EXERCISE INSTRUCTIONS:
Find each line in the material below that contains the word "what" and copy those lines. Case counts, so a match must have the same capitalization.

DATASET RECORDS:
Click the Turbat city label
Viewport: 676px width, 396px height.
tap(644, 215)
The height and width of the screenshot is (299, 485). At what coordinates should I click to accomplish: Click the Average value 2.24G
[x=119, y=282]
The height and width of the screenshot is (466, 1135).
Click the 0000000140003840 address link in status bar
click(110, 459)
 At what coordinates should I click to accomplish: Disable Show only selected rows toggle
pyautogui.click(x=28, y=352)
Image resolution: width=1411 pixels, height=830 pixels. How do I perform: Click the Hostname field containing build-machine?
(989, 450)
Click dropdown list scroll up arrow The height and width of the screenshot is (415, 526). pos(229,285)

...

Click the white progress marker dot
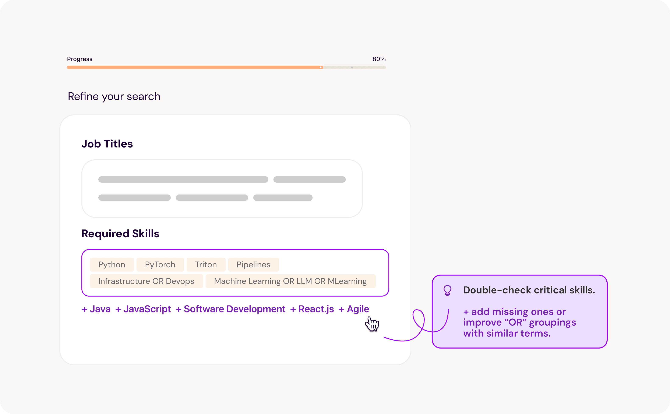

---

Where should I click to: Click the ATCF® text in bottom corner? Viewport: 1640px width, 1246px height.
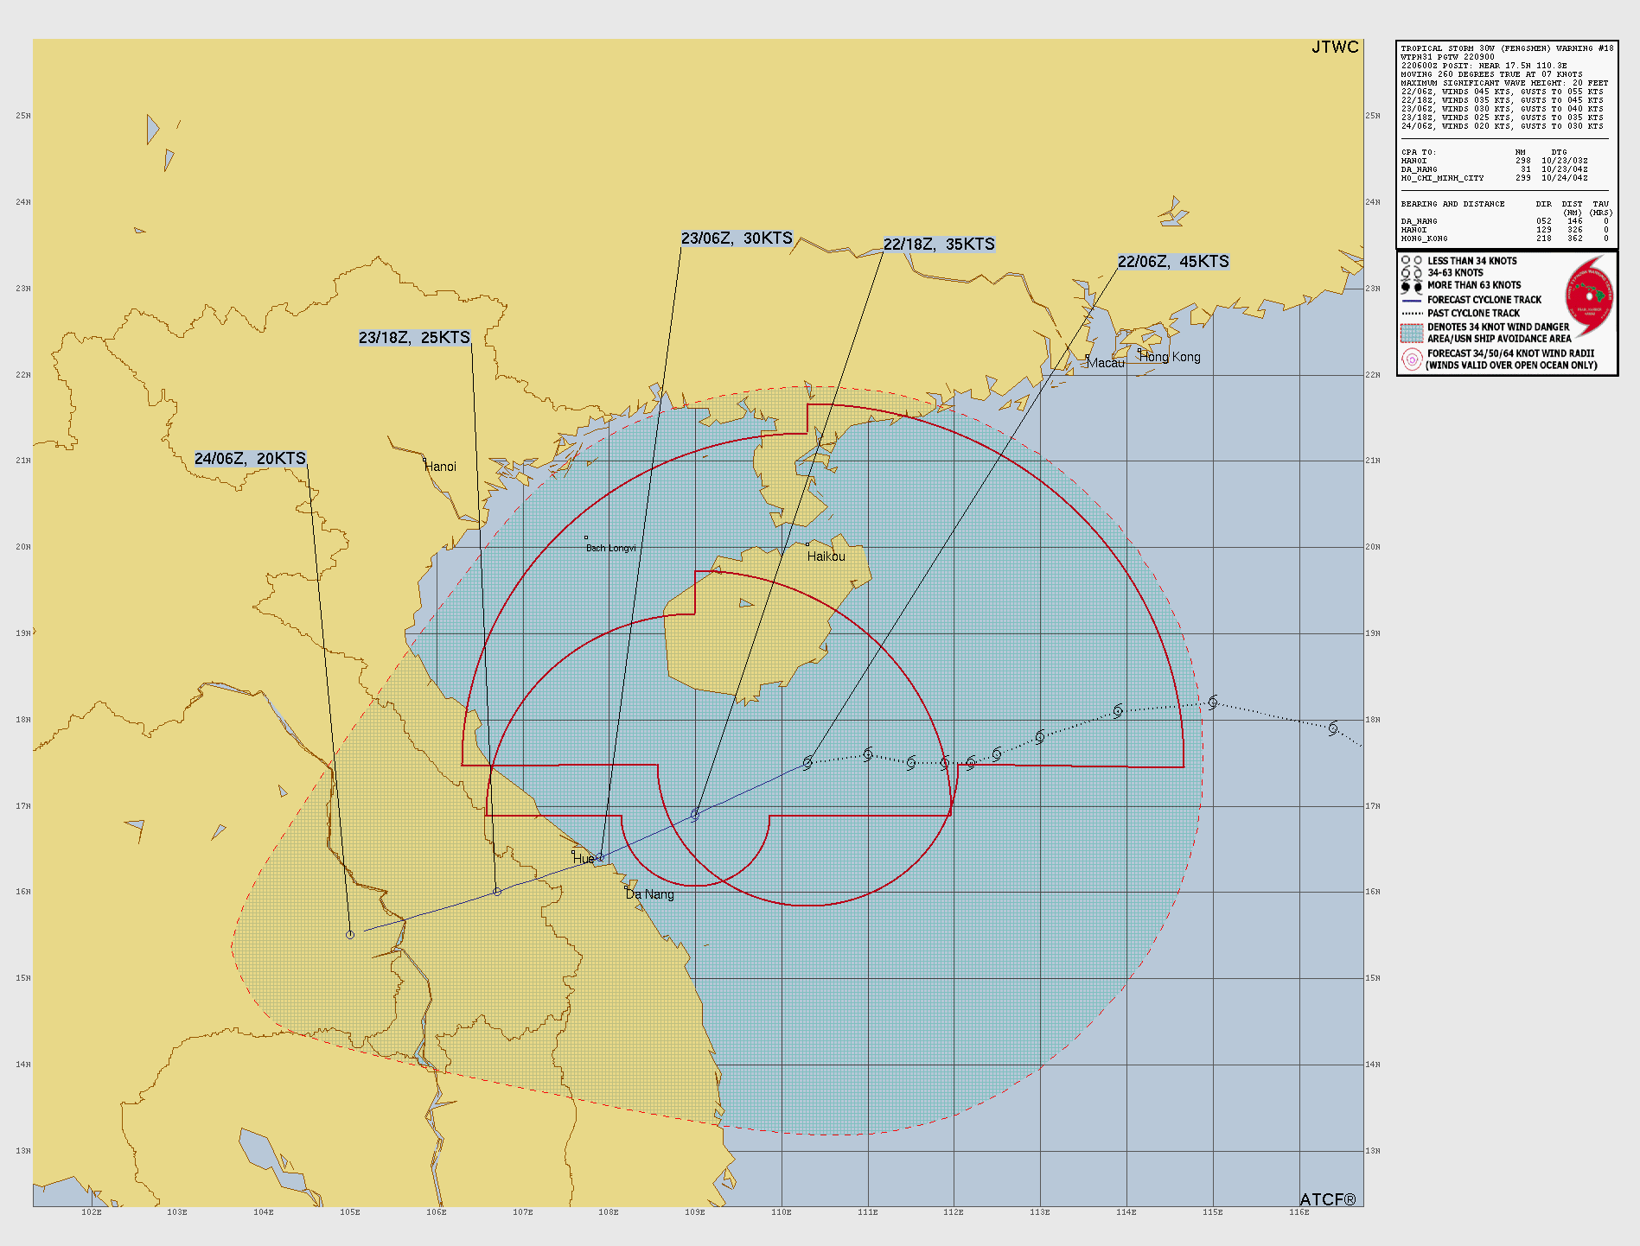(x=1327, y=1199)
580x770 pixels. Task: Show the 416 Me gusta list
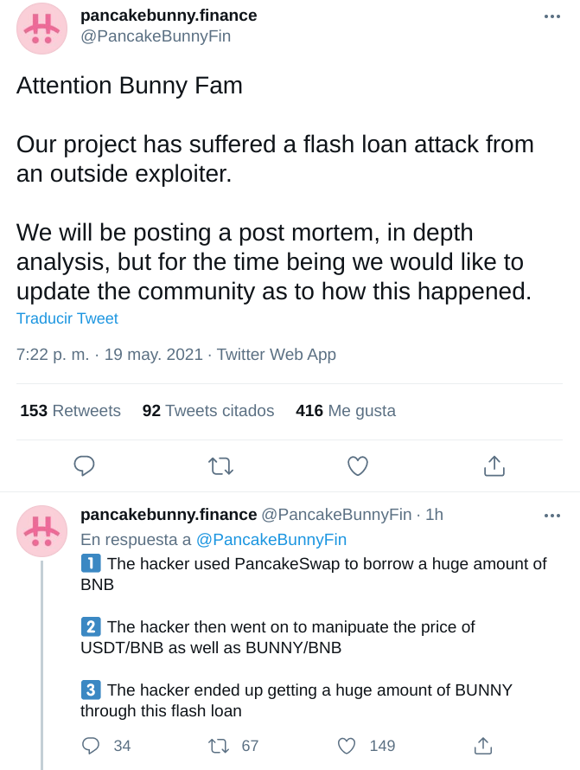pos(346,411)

THE REPLY:
The height and width of the screenshot is (299, 485). At what coordinates should I click to accomplish: Click the Average value 2.24G
 At what coordinates should I click to accomplish: Disable Show only selected rows toggle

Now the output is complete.